- _AIM OF THE EXERCISE_: Work through the listing below, copying each line that carries the word "screenshot".

- _INPUT RECORDS_:
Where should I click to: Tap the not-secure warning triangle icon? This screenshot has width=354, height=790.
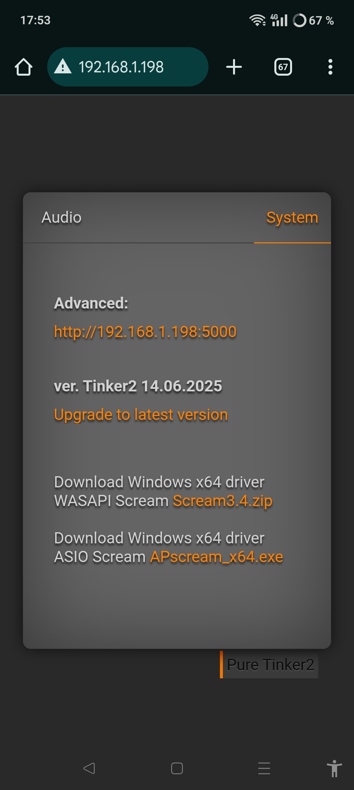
* * *
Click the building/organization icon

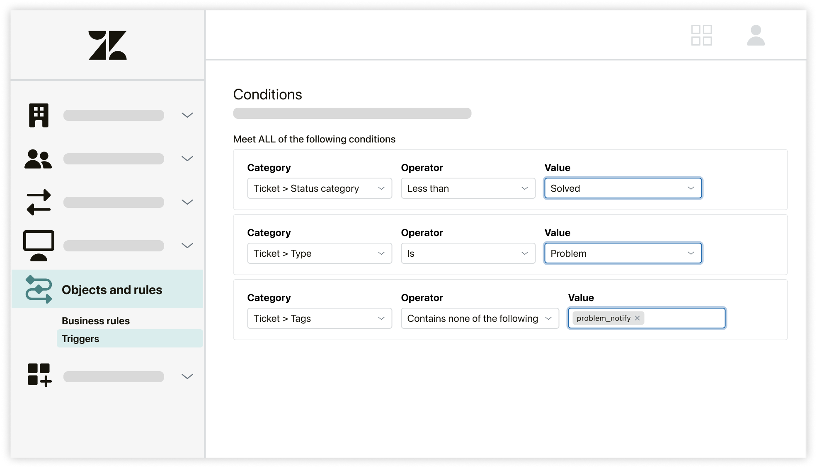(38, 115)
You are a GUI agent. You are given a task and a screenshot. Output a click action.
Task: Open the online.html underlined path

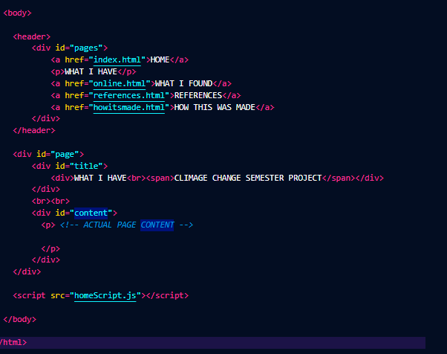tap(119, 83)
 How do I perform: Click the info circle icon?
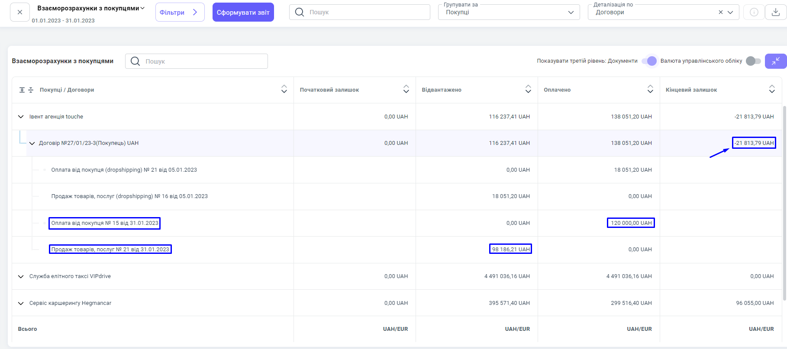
...
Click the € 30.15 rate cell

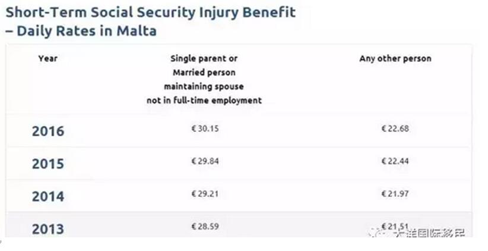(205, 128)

- _YOUR RESPONSE_:
Where should I click to: Tap the not-secure warning triangle icon? This screenshot has width=354, height=790.
You are a GUI agent. You are given a task and a screenshot. Output a click action.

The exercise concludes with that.